*** Material supplied ***

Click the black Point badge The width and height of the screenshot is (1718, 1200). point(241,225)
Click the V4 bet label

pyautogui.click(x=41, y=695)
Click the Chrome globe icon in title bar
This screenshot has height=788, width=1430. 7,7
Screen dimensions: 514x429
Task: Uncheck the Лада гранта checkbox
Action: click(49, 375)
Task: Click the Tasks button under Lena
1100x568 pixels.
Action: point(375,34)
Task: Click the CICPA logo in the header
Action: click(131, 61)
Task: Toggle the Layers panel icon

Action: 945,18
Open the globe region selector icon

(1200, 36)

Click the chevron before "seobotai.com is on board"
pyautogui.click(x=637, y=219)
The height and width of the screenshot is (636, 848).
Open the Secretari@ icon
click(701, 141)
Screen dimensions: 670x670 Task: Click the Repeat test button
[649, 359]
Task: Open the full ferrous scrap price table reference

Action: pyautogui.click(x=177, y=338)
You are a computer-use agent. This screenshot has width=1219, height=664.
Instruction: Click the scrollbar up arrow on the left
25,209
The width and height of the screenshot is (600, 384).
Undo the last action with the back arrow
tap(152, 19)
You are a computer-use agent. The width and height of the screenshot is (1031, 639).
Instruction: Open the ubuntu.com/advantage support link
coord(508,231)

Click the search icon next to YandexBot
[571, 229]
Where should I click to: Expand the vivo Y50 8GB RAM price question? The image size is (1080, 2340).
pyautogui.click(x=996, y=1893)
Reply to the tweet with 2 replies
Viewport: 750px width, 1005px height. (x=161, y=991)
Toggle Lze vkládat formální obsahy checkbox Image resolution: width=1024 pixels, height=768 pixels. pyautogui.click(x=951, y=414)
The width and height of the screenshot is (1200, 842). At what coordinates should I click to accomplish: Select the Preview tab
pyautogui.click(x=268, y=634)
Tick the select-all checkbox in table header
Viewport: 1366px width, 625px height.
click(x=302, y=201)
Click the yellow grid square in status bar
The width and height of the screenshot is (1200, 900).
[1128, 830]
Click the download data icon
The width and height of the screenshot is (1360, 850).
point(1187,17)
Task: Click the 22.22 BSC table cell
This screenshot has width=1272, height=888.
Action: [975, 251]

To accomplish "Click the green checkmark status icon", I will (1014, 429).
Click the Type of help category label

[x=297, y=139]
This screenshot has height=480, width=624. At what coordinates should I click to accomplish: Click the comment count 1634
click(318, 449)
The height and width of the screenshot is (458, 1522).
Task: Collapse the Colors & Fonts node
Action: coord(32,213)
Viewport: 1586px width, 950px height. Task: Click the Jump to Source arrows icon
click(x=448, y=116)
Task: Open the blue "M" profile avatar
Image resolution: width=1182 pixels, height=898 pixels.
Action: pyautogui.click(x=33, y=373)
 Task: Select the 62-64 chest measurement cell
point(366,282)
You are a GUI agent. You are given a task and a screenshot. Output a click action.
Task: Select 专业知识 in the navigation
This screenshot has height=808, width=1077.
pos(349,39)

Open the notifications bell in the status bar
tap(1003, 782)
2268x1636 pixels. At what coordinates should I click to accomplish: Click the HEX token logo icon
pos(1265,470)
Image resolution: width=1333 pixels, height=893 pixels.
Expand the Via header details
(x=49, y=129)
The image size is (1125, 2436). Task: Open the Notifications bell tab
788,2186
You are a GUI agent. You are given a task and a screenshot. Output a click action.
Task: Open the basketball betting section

*** End of Material supplied ***

The problem:
You are asked to copy all of the entries above exactly.

Expected output:
Click the black Point badge The width and height of the screenshot is (1718, 1200). point(241,225)
Click the V4 bet label

pyautogui.click(x=41, y=695)
Click the Chrome globe icon in title bar
This screenshot has height=788, width=1430. 7,7
Screen dimensions: 514x429
Task: Uncheck the Лада гранта checkbox
Action: click(49, 375)
Task: Click the Tasks button under Lena
1100x568 pixels.
Action: point(375,34)
Task: Click the CICPA logo in the header
Action: click(131, 61)
Task: Toggle the Layers panel icon

Action: 945,18
Open the globe region selector icon

(1200, 36)

Click the chevron before "seobotai.com is on board"
pyautogui.click(x=637, y=219)
The height and width of the screenshot is (636, 848).
Open the Secretari@ icon
click(701, 141)
Screen dimensions: 670x670 Task: Click the Repeat test button
[649, 359]
Task: Open the full ferrous scrap price table reference

Action: pyautogui.click(x=177, y=338)
You are a computer-use agent. This screenshot has width=1219, height=664.
Instruction: Click the scrollbar up arrow on the left
25,209
The width and height of the screenshot is (600, 384).
Undo the last action with the back arrow
tap(152, 19)
You are a computer-use agent. The width and height of the screenshot is (1031, 639).
Instruction: Open the ubuntu.com/advantage support link
coord(508,231)

Click the search icon next to YandexBot
[571, 229]
Where should I click to: Expand the vivo Y50 8GB RAM price question? The image size is (1080, 2340).
pyautogui.click(x=996, y=1893)
Reply to the tweet with 2 replies
Viewport: 750px width, 1005px height. (x=161, y=991)
Toggle Lze vkládat formální obsahy checkbox Image resolution: width=1024 pixels, height=768 pixels. pyautogui.click(x=951, y=414)
The width and height of the screenshot is (1200, 842). At what coordinates should I click to accomplish: Select the Preview tab
pyautogui.click(x=268, y=634)
Tick the select-all checkbox in table header
Viewport: 1366px width, 625px height.
click(x=302, y=201)
Click the yellow grid square in status bar
The width and height of the screenshot is (1200, 900).
[1128, 830]
Click the download data icon
The width and height of the screenshot is (1360, 850).
point(1187,17)
Task: Click the 22.22 BSC table cell
This screenshot has width=1272, height=888.
Action: [975, 251]

To accomplish "Click the green checkmark status icon", I will (1014, 429).
Click the Type of help category label

[x=297, y=139]
This screenshot has height=480, width=624. At what coordinates should I click to accomplish: Click the comment count 1634
click(318, 449)
The height and width of the screenshot is (458, 1522).
Task: Collapse the Colors & Fonts node
Action: coord(32,213)
Viewport: 1586px width, 950px height. Task: Click the Jump to Source arrows icon
click(x=448, y=116)
Task: Open the blue "M" profile avatar
Image resolution: width=1182 pixels, height=898 pixels.
Action: pyautogui.click(x=33, y=373)
 Task: Select the 62-64 chest measurement cell
point(366,282)
You are a GUI agent. You are given a task and a screenshot. Output a click action.
Task: Select 专业知识 in the navigation
This screenshot has height=808, width=1077.
pos(349,39)

Open the notifications bell in the status bar
tap(1003, 782)
2268x1636 pixels. At what coordinates should I click to accomplish: Click the HEX token logo icon
pos(1265,470)
Image resolution: width=1333 pixels, height=893 pixels.
Expand the Via header details
(x=49, y=129)
The image size is (1125, 2436). Task: Open the Notifications bell tab
788,2186
You are a GUI agent. You are given a task and a screenshot. Output a click action.
Task: Open the basketball betting section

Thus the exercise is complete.